[Stored data entries]
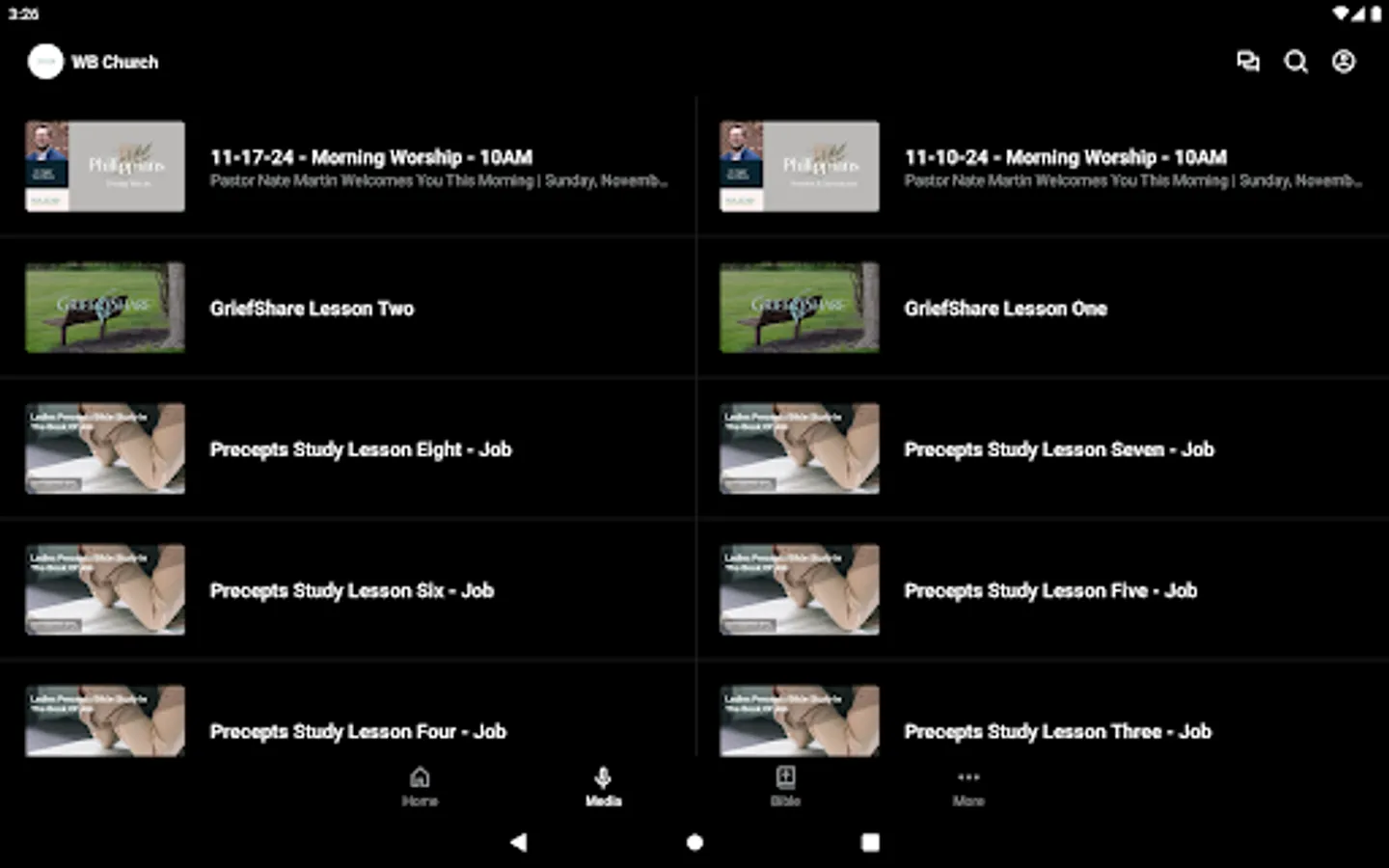
Task: Open GriefShare Lesson Two video
Action: tap(312, 308)
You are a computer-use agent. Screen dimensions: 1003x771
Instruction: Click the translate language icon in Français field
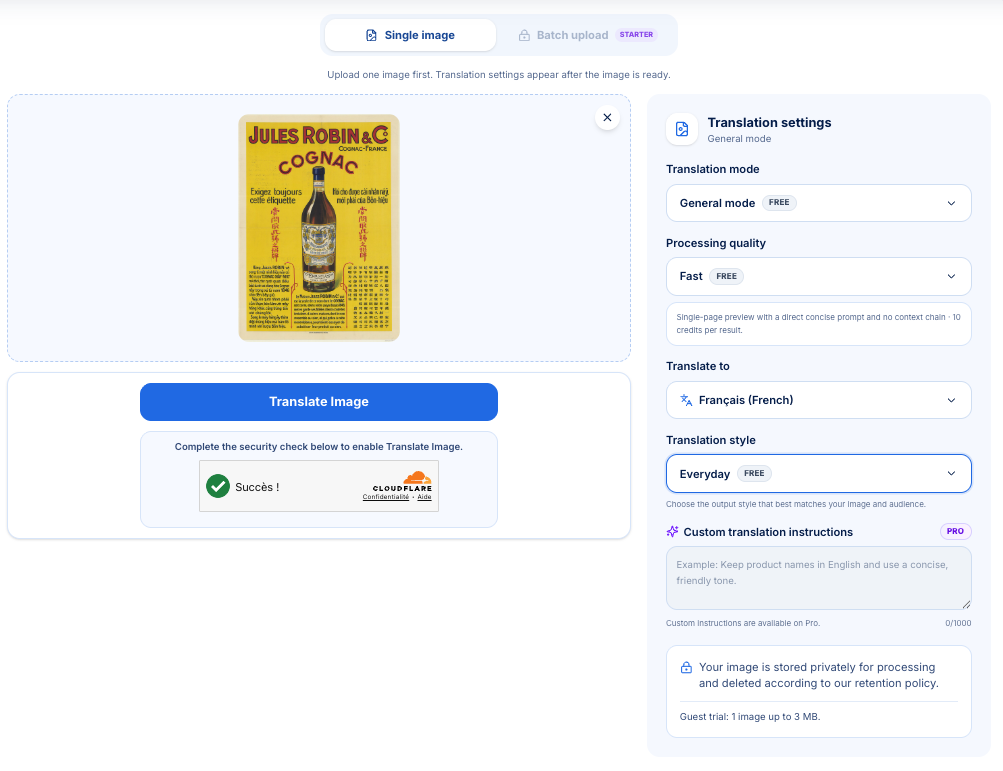coord(686,400)
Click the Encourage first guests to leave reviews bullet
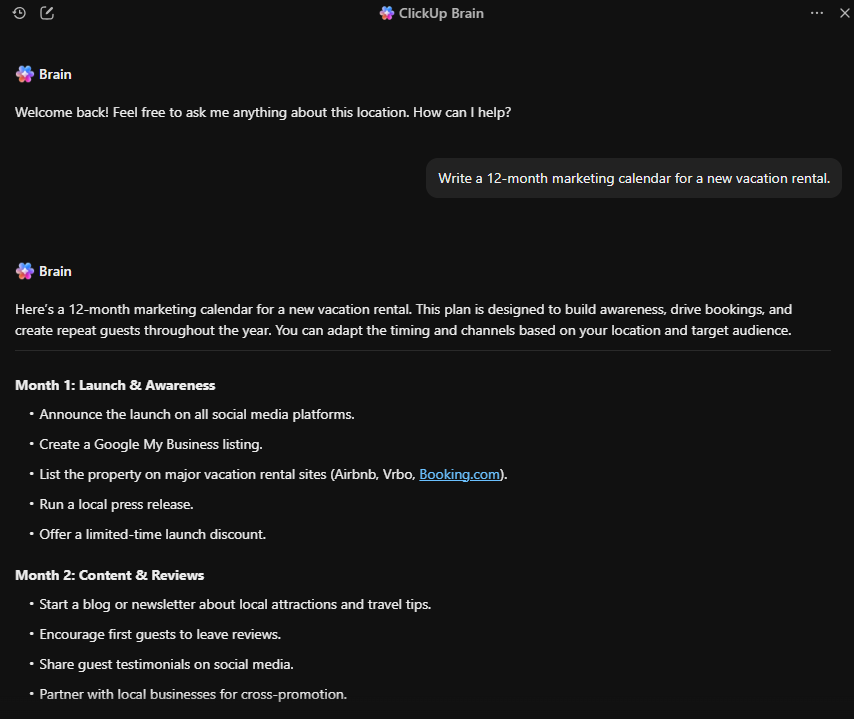 160,634
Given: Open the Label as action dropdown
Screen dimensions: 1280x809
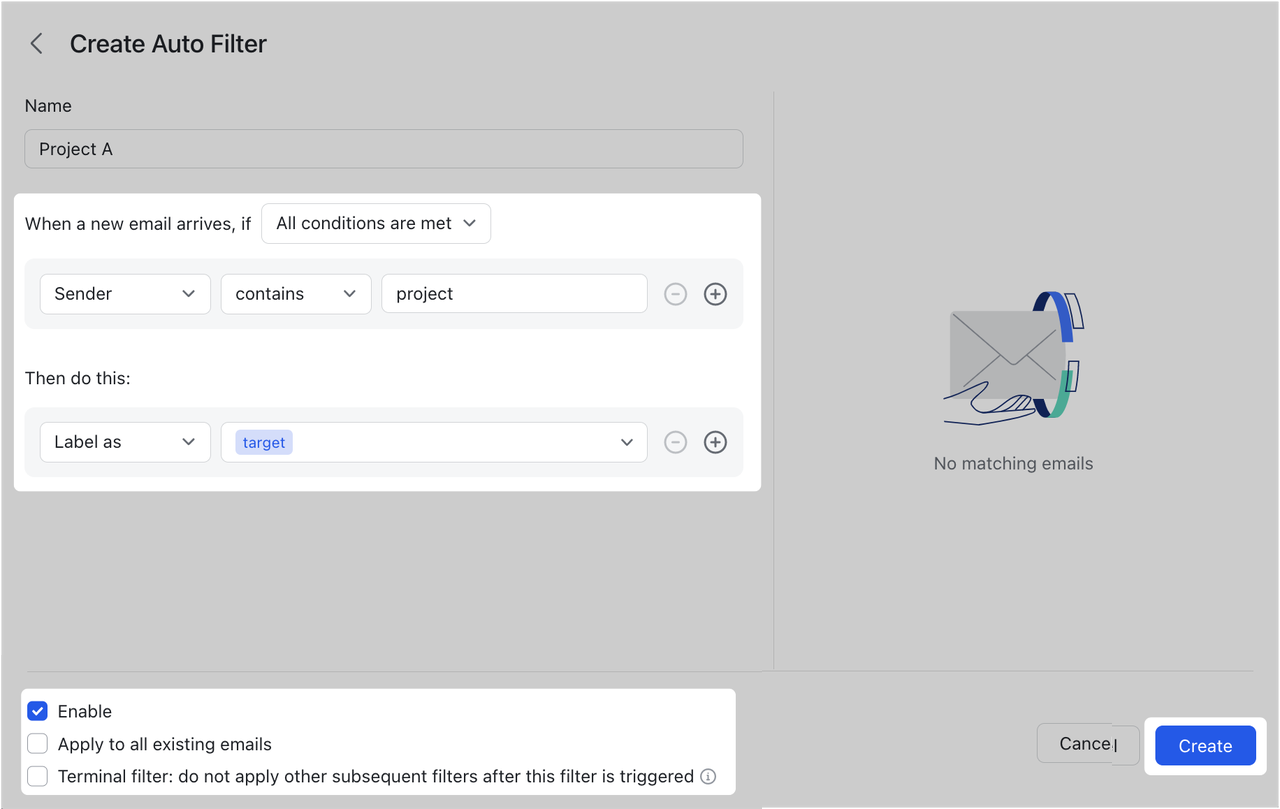Looking at the screenshot, I should click(x=124, y=441).
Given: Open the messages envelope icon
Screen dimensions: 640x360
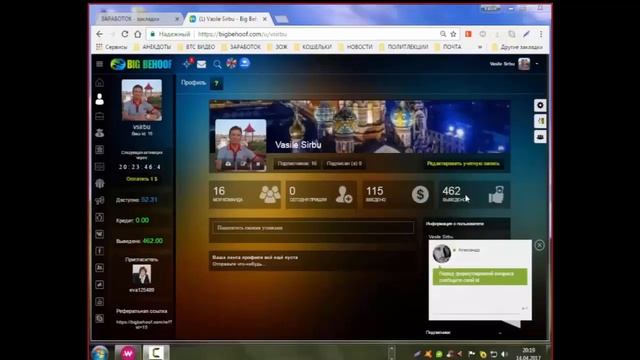Looking at the screenshot, I should (202, 64).
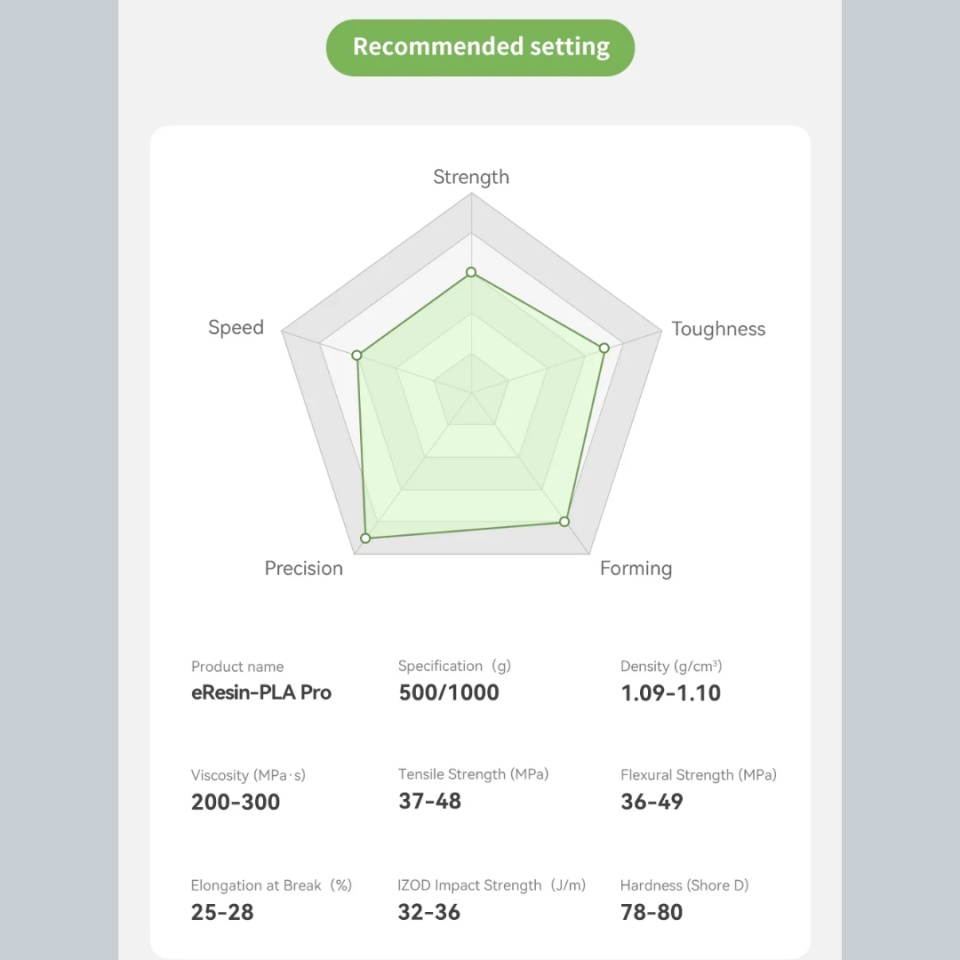
Task: Click the eResin-PLA Pro product name
Action: [x=261, y=692]
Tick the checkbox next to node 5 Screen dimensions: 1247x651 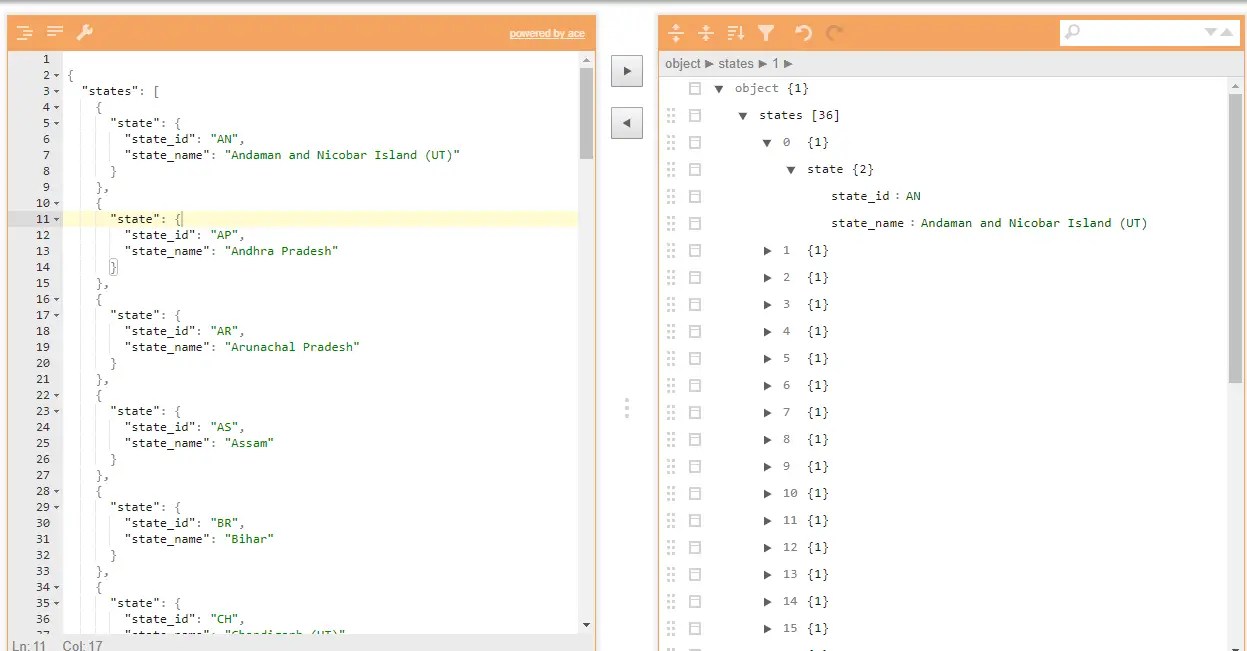coord(694,358)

• _Problem details_
Find every line of the data that holds the string "Given", then say how many there are and nothing else.

• _Solution for this task_
2